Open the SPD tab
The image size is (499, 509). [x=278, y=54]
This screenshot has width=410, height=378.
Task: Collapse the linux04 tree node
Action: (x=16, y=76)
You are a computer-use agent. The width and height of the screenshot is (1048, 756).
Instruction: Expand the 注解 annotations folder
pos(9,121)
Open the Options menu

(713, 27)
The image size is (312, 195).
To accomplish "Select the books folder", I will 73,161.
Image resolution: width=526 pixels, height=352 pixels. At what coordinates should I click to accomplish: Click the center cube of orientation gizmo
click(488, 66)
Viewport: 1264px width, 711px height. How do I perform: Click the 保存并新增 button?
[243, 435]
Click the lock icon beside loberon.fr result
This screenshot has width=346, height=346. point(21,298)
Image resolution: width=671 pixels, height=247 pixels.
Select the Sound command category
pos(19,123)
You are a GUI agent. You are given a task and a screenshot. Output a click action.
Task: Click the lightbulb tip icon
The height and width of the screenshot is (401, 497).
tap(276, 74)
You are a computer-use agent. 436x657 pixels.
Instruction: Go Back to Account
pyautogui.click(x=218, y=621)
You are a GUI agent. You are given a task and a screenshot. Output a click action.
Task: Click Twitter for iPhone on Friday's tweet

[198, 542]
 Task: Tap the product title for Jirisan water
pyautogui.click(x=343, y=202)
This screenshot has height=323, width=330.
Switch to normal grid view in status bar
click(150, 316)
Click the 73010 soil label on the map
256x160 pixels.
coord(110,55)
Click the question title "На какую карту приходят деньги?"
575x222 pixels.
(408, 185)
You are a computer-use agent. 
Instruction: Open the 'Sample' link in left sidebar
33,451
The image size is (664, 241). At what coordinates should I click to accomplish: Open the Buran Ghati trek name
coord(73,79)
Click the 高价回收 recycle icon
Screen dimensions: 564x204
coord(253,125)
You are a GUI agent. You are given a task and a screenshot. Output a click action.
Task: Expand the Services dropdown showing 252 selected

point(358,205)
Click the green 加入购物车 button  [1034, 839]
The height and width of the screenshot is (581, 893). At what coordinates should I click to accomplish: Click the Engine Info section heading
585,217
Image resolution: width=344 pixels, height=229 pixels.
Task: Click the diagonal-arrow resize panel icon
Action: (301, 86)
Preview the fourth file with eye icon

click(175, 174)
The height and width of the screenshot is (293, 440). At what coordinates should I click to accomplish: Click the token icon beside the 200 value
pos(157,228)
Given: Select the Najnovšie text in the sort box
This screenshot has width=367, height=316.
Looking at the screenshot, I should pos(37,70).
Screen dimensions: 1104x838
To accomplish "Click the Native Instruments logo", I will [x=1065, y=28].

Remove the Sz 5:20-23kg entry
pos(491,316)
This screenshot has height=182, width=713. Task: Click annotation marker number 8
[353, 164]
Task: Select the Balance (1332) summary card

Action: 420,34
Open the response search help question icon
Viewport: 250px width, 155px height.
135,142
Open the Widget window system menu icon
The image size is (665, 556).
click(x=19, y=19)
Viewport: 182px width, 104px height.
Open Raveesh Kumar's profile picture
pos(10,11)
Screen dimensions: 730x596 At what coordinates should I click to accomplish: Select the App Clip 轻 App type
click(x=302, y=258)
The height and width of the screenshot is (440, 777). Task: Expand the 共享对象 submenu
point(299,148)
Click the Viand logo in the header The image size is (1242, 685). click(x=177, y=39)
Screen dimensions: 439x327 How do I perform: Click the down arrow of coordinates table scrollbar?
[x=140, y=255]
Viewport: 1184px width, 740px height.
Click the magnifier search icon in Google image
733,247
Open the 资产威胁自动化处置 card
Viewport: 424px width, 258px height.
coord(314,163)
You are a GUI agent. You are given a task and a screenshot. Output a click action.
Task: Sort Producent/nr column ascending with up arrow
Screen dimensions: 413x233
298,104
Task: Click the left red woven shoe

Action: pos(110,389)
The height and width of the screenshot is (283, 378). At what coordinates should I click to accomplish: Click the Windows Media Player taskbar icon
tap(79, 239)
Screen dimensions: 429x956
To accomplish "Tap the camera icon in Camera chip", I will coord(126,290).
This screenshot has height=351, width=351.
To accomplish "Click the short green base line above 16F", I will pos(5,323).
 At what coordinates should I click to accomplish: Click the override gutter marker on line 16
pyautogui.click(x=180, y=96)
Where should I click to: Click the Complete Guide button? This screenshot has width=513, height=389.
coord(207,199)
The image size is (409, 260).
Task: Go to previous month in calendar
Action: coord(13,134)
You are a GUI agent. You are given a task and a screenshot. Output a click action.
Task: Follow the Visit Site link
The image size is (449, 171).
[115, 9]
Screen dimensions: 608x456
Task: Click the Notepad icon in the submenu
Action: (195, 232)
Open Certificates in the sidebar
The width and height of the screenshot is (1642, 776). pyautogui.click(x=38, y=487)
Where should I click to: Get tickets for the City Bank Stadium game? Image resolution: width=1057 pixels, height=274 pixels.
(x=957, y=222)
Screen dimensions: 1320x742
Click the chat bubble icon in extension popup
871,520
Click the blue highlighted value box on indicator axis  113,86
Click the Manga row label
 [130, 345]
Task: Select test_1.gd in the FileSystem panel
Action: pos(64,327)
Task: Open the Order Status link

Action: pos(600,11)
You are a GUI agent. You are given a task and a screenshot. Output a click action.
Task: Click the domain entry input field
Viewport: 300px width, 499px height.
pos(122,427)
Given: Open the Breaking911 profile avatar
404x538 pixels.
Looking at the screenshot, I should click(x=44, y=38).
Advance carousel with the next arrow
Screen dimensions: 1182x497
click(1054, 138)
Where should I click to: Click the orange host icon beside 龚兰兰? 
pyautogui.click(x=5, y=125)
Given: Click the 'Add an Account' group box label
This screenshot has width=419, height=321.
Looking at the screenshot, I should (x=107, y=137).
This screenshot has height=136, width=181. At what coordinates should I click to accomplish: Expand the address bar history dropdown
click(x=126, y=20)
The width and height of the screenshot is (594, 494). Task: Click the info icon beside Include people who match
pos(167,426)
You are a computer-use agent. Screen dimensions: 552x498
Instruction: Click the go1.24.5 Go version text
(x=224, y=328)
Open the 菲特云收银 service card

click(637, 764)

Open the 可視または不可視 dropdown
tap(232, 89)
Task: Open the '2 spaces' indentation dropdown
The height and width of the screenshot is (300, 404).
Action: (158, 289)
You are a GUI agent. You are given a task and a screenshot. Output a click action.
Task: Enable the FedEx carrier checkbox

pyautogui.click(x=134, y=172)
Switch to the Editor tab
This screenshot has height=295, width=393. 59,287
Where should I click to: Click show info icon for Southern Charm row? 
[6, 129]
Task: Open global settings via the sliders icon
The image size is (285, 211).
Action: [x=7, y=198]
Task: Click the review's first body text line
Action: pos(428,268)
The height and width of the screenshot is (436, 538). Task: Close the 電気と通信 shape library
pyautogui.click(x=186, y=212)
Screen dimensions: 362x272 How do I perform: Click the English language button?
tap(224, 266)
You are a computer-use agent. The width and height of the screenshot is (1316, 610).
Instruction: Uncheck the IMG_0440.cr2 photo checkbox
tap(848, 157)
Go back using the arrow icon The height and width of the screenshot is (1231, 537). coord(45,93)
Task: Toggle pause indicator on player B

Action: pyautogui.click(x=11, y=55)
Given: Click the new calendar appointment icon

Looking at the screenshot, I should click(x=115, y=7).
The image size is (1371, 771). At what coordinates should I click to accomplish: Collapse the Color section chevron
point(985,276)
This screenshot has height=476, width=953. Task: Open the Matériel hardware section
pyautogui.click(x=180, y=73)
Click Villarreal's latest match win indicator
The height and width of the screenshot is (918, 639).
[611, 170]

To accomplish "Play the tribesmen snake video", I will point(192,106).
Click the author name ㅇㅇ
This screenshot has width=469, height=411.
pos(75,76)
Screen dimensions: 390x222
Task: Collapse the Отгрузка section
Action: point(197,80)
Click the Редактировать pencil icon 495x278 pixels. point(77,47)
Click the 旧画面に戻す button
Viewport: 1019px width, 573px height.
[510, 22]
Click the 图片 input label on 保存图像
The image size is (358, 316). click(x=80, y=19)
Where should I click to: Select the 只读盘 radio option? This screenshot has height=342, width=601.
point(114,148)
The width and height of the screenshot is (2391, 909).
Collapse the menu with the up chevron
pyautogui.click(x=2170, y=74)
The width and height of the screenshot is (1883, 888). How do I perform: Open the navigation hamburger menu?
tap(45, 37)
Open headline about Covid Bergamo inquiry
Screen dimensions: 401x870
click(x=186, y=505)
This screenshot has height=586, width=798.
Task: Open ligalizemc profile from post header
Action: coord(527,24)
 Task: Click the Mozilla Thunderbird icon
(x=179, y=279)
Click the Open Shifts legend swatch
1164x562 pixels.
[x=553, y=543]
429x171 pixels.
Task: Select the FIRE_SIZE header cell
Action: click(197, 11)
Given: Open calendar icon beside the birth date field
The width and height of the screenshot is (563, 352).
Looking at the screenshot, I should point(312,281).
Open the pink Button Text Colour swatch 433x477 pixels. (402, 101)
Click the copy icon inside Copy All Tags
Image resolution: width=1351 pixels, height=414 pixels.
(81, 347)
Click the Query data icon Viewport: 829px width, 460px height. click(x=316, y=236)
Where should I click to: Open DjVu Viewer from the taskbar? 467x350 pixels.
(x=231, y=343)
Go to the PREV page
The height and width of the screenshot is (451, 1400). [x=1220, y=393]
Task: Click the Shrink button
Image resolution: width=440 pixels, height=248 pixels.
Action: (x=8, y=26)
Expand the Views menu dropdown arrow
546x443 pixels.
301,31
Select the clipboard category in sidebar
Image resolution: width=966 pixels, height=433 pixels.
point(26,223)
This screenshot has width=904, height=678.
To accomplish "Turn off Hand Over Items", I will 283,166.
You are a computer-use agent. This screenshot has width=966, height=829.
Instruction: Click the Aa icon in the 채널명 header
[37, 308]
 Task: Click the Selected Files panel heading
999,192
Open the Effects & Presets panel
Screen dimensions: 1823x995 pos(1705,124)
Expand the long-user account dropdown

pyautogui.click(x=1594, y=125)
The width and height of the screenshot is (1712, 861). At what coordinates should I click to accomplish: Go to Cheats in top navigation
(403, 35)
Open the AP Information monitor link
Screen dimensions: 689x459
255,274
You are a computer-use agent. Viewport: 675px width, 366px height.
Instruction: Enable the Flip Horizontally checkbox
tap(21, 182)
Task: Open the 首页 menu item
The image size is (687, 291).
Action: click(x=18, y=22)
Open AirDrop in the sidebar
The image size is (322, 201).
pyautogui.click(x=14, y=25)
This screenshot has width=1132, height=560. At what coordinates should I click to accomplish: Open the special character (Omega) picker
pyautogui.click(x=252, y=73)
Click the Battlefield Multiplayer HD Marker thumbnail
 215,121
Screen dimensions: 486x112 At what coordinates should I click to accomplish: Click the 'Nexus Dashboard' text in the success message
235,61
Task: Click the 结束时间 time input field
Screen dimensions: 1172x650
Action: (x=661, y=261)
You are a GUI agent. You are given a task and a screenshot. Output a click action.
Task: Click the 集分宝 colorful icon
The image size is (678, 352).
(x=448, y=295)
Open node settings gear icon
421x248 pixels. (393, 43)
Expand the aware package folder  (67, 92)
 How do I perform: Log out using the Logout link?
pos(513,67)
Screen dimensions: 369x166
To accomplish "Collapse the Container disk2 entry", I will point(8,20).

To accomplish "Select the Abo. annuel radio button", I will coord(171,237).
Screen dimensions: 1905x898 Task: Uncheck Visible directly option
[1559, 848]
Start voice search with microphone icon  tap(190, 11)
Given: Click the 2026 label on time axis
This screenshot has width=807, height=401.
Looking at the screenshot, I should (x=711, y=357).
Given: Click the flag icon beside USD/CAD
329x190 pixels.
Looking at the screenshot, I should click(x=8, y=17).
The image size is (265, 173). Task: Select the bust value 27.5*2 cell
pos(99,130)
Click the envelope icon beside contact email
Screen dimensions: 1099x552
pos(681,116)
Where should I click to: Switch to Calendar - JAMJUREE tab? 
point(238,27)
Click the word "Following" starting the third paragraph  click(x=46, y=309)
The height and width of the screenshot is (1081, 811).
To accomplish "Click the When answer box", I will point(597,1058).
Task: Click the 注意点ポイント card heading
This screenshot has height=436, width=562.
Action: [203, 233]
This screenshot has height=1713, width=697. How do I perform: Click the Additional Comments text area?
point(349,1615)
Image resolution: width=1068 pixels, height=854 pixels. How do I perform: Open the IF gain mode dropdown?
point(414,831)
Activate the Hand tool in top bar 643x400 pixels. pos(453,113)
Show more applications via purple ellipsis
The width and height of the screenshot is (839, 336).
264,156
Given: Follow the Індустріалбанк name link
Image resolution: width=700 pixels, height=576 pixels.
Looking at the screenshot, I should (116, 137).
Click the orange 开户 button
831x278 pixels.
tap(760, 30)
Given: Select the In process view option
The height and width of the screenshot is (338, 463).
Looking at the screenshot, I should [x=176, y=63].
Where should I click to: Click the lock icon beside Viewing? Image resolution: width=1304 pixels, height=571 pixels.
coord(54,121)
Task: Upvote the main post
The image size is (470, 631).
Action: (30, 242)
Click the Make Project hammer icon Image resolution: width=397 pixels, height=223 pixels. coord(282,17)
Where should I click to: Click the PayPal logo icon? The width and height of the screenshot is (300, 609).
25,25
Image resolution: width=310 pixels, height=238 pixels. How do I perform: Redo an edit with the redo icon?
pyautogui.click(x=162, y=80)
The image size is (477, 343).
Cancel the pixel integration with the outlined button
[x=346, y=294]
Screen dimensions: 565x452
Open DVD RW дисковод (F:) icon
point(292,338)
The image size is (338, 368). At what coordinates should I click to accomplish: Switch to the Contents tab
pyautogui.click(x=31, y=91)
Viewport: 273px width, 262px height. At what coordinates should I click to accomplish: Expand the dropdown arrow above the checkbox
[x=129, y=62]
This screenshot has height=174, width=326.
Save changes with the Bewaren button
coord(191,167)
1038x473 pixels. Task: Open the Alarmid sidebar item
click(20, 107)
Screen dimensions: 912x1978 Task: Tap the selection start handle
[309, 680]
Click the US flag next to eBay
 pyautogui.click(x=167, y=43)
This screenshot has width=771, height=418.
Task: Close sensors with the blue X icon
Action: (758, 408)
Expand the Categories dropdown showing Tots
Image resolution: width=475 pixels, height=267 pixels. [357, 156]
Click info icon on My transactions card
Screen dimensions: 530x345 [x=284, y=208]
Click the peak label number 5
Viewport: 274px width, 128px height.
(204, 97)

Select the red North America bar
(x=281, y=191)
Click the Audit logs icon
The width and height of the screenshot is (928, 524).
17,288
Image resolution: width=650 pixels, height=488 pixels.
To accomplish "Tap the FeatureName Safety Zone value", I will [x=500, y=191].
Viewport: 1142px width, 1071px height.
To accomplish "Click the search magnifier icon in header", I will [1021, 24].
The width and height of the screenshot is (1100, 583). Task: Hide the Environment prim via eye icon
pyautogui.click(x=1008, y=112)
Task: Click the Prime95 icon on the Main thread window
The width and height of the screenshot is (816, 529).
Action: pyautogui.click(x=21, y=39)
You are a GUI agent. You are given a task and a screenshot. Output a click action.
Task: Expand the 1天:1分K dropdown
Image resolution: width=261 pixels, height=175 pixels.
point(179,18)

**About this exercise**
Take each line above that holds the string "axis" and copy it.

**Output below**
Click the blue highlighted value box on indicator axis  113,86
Given: Click the 2026 label on time axis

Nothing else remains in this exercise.